Is this latest virus?
I seem to get sick a lot.
Actually, not really – maybe three times a year but it is always dramatic and always when I am teaching.
Thus and therefore – I have been teaching very very little the last couple of months which my bank account and brain are well aware of. And now, I’ve got a couple of weeks of subbing and
Started feeling crappy last week and it became something weird the last couple of days. Not going to sub tomorrow but will go into the longer term gig (Tuesday-Thursday, then Mon, Wed. , Thursday next week) on Tuesday no matter what. I am looking forward to it as it is LINC and I subbed there back in September so some of the students are the same. And then my two nights a week at Langara are still on, although I might have to postpone those depending on how I feel. That seems to happen every damn time I teach there!
I’m frustrated. I’m frustrated because the timing is bad, because I get bored, because I let myself get overwhelmed. Laryngitis last time, hopefully not this time.
It is frustrating not having a job and sick pay.
I was booked for a full day somewhere tomorrow and had to cancel but I haven’t heard back from them – hope that works out.
I get down on myself (of course) because I get sick. Because the getting sick becomes a big deal.
Tricky and a bit difficult.
Haven’t had much of an appetite – mainly eaten ice cream. Hmmm, not so healthy that.
In some ways, I feel like my body lets me down – my anxiety gets in there and makes things so much worse.
Gentle, says AT- or she would if I were there now, painting away and learning just how much I love fingerpainting.
I’m going to hear this week I think if the article I wrote for The Vancouver Courier will be published or not. The editor of the section said she’d get right back to me . . . Hmmm. Not a bad little article if I do say so myself. I do, I do.
So this subbing is a great little gig really. And it is the last gig most likely until I don’t know – February, March. So it takes on an extraordinary importance.
Twenty students in the morning, twenty or so in the afternoon. Mainly female Chinese immigrants with a few men and other cultures thrown in there.
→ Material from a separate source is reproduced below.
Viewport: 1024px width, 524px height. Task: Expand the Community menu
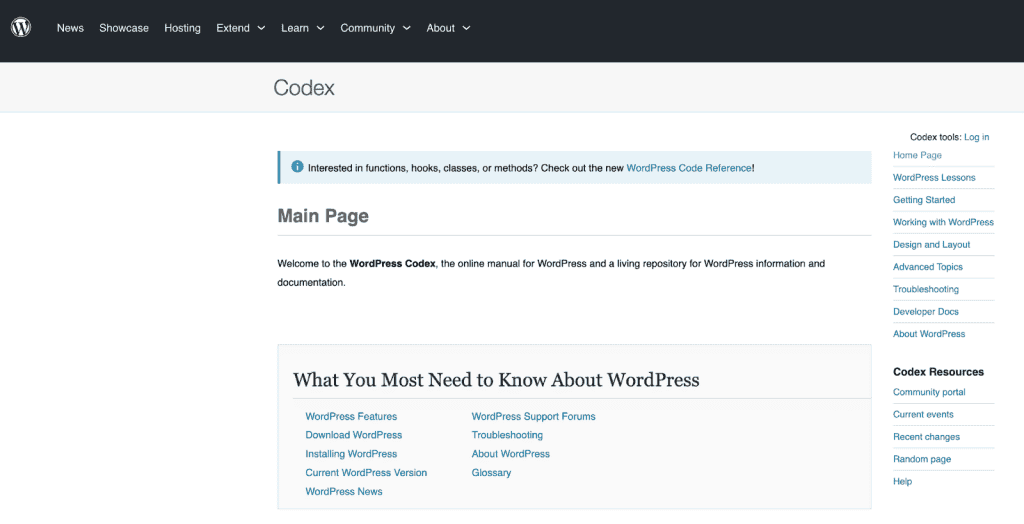coord(375,28)
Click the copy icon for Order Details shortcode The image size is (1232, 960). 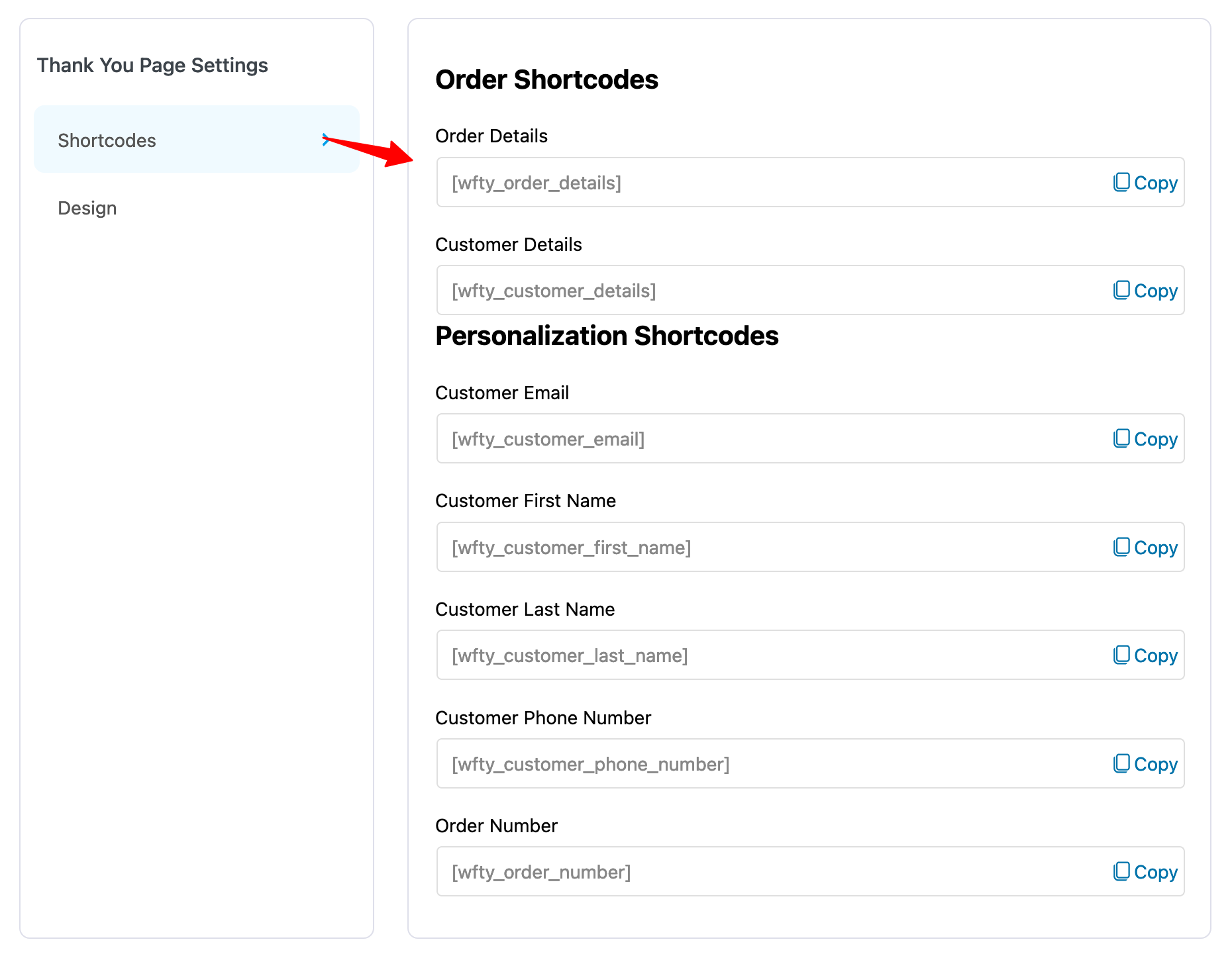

Three hours in the morning, three hours in the afternoon. They are a bit of a demanding lot – I have to be on my game every second but in general lovely.
“They did say you speak too fast,” was the feedback from last time. You don’t say. “But they thought you were very funny.” Uh yes, thank you. Put me in front of some students and I generally make them laugh just from, well, being myself really. The topic rather ironically this month is health. I generally like that topic. Luckily I went in last week and did a lot of prep – should be enough for the first week I hope. It is two buses away so I went and bought a bus pass for the first time in a long time. And then I get sick. Of course, of course.
My brain turns quite a lot into a big deal. It is very very good at that.
The virus makes me weak, interspersed with moments of energy when I feel better. That kind of thing.
What else? Oh I can’t get American Netflix anymore – media hint is no longer free. And so goes that.
Enough has been said/written about JG to last a lifetime. He’s rumoured to be hiding out in L.A. He’s a narcissist and a general all around bad person but with his anxiety disorder, perhaps he is out there feeling suicidal. This is such big and constant news in Canada and his FB page comments have degenerated into people fighting with each other. Not sure why he hasn’t shut it down. I said enough has been said but I am saying more. Yup. Oy, the secrets some people hold and then they come out and holy cow.
My dad continues to live in Ottawa at the assisted living facility he’s been at for a couple of weeks now. Some bumps in that road but my sister and her family are looking after him mighty well so that’s lovely. I’m thankful for that.
On Thursday evening I had to schlepp to out near Lougheed Mall to go for a group interview for the three week winter camp in Korea in January. Roundtrip airfare, $1800 in my pocket, all meals and accommodations. Open ticket so you can travel after if you like, as long as you return from Seoul. I don’t think I did that well at the group interview – I was feeling ill and I get competitive. People were saying they’d lived in Korea, Japan, Honduras, China and one had even volunteered at a orphanage in India.
“I have not been to India,” I said, “But I have been teaching for 15 years.”
Not with kids though and this camp is for grade 4-6 as I recall. Nine to five, Monday to Friday with weekends off (apparently not usual in a camp). Would be three intense weeks and then done. I will find out mid-November but they are interviewing a whole whack of people. And quite frankly, I wonder if I could do it. Or if I’d get sick or stressed and not be able to handle it – who knows. All the kimchi you can eat, they said, for breakfast, lunch and dinner if you like. Rice for breakfast too if you want.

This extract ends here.